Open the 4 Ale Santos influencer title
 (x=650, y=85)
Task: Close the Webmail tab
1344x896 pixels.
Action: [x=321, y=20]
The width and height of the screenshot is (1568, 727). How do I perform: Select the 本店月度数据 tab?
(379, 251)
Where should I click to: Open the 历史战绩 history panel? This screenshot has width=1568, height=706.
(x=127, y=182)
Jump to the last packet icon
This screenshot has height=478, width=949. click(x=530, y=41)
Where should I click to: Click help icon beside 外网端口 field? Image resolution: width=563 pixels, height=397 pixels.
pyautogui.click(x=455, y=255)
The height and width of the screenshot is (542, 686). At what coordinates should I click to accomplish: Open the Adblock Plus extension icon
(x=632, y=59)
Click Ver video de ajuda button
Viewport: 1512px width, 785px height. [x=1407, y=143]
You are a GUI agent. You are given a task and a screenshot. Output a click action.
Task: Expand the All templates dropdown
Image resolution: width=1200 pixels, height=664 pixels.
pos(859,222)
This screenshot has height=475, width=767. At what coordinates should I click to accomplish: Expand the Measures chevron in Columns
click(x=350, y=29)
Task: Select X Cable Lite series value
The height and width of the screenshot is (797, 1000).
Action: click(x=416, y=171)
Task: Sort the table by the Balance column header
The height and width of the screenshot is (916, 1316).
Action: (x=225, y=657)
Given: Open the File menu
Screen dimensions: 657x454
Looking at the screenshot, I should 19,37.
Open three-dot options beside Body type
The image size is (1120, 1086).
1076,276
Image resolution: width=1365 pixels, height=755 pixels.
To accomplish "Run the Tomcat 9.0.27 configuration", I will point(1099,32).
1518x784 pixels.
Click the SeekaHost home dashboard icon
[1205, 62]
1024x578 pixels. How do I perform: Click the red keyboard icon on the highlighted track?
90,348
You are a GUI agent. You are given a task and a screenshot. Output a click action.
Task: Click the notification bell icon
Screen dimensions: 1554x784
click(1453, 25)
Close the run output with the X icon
******************************
▶ _BRIEF_
Reproduce each line of the data containing the word "Close".

▶ _TASK RESULT_
Task: Close the Webmail tab
Close the run output with the X icon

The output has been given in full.